• _EXCERPTED DATA_
-- Opening Marker --

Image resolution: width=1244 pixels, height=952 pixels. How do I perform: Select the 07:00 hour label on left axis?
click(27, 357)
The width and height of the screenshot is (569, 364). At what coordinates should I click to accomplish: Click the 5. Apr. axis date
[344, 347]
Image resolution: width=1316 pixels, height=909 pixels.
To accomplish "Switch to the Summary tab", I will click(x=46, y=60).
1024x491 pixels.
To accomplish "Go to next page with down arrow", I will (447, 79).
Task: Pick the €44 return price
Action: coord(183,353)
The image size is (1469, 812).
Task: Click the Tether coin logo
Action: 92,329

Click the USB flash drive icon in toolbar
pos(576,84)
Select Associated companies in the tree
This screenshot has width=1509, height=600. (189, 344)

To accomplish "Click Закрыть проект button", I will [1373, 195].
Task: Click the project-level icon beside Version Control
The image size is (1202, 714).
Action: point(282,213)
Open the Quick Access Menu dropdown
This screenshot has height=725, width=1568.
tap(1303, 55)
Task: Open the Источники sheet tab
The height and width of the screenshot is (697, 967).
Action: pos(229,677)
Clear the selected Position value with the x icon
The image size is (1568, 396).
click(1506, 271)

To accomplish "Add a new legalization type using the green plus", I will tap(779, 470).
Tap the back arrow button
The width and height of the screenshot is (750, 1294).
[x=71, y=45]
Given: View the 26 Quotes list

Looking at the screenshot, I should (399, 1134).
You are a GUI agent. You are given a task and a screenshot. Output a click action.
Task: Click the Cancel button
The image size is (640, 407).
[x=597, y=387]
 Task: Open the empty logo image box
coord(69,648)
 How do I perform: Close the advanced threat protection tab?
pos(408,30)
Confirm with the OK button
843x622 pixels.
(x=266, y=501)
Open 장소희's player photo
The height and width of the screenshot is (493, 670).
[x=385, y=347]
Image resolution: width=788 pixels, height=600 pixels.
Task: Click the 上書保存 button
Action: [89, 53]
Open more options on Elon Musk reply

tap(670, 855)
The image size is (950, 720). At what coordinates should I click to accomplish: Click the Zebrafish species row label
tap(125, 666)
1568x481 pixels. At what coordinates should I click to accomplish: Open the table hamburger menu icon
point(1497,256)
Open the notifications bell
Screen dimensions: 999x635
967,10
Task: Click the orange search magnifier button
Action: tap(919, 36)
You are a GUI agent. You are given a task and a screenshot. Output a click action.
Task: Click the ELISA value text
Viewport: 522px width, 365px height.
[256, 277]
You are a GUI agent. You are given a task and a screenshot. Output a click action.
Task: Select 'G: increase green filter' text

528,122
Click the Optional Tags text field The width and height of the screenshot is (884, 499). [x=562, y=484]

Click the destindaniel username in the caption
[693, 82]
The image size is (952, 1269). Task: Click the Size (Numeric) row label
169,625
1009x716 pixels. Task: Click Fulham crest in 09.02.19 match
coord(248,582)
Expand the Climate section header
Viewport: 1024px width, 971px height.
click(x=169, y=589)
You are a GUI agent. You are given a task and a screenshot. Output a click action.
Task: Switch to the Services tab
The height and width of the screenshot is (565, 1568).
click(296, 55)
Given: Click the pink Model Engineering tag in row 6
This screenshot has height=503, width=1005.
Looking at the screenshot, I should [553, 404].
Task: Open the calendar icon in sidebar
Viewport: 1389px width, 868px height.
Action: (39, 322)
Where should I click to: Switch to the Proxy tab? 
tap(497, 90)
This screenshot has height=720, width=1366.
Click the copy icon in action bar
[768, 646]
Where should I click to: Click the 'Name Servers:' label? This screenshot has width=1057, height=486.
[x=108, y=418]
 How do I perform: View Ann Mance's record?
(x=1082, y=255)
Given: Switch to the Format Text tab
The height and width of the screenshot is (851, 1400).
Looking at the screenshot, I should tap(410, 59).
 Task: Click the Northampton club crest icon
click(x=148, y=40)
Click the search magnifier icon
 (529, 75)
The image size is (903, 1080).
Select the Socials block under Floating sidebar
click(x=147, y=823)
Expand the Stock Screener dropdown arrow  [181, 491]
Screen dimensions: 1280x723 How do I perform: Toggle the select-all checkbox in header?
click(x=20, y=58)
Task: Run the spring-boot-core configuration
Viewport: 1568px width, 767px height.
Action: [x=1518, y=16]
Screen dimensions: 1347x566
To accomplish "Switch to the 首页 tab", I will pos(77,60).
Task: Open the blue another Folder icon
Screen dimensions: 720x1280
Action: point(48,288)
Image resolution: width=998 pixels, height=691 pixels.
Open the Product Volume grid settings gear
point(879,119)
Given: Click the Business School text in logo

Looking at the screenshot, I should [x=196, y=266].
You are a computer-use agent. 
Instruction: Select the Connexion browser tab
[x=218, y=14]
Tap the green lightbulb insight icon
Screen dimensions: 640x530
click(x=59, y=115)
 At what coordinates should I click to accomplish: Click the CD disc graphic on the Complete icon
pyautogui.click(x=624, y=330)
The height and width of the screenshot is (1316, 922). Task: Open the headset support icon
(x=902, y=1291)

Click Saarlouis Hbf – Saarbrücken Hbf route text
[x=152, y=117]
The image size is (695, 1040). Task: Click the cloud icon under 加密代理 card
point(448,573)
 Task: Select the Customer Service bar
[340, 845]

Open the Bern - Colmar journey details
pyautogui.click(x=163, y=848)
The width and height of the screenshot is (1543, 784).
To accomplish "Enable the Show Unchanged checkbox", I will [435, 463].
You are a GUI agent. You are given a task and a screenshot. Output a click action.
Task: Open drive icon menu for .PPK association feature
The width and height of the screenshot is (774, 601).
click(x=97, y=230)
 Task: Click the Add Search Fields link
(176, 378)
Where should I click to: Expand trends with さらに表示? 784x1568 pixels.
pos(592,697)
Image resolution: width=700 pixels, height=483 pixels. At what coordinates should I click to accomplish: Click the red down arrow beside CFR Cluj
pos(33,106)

-- Closing Marker --

• _EXERCISE BRIEF_
Please copy exactly the lines from the first line of the records above through the line containing "Image resolution: width=1316", including both, and nothing more.

• _ANSWER BOX_
Image resolution: width=1244 pixels, height=952 pixels. How do I perform: Select the 07:00 hour label on left axis?
click(27, 357)
The width and height of the screenshot is (569, 364). At what coordinates should I click to accomplish: Click the 5. Apr. axis date
[344, 347]
Image resolution: width=1316 pixels, height=909 pixels.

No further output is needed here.